And there are so many things like this, I'm not even dare think of.

foomanchoo · ‎03-09-2013

wait - hetpas produces elf files - they should be executable on linux.

well that is all i need.

is there a chance to get the source code for the assembler so that i can port it to linux? (excluding the

pascal part and the IDE)

realhet · ‎03-09-2013

A year ago I used it to develop cal.elf kernels on Win, and then executed it on Linux. Probably it will work for ocl.elf too.

I don't want to put up the whole thing and the assembler is integrated with the script engine so badly. So I attach the relevant parts of the assembler only, I guess you can still dig up something useful from it.

Note that there are lot of stuff missing: for example int64, float64, and images.

jacksonfurrier · ‎03-14-2013

If it is worth it for Nvidia, it would worth it for AMD also I think. Inline-ASM would be much better then high-level code for ASM.

sayantandatta · ‎05-15-2013

Hello realhet,

I'm trying to manually modify the GCN binaries for corresponding attached isa. The instructions in the isa file is only 4168 bytes but the net code length in is 60668 bytes. I have checked the 2nd .text section of the inner elf(1st .text section is IL) is indeed 60668 bytes. I can identify the instructions in the binary using their bytecode but what is the rest (60688-4168) bytes accounts for ? I'm guessing the rest is reserved for kernel setup and memory addresses etc. So, I might be able to manually replace or add new instructions in proper place(assuming I have done the necessary editing of elf header), but how do I manually modify the rest of the section. Is there anything that explains what exactly is happening in the remainder of bytes ?
· · · · · · ·
PROBLEM REQUIREMENTS — Rewrite the forum thread from "is there a chance" up to and including "float64, and images.", putting "compiler" in place of "assembler". The material that comes next is taken from a different source.

INFORMATION SHOWN —
· · · · · · ·
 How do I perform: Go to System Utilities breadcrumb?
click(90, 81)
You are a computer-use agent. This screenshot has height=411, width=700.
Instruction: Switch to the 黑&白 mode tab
· · · · · · ·
RESPONSE —
is there a chance to get the source code for the compiler so that i can port it to linux? (excluding the

pascal part and the IDE)

realhet · ‎03-09-2013

A year ago I used it to develop cal.elf kernels on Win, and then executed it on Linux. Probably it will work for ocl.elf too.

I don't want to put up the whole thing and the compiler is integrated with the script engine so badly. So I attach the relevant parts of the compiler only, I guess you can still dig up something useful from it.

Note that there are lot of stuff missing: for example int64, float64, and images.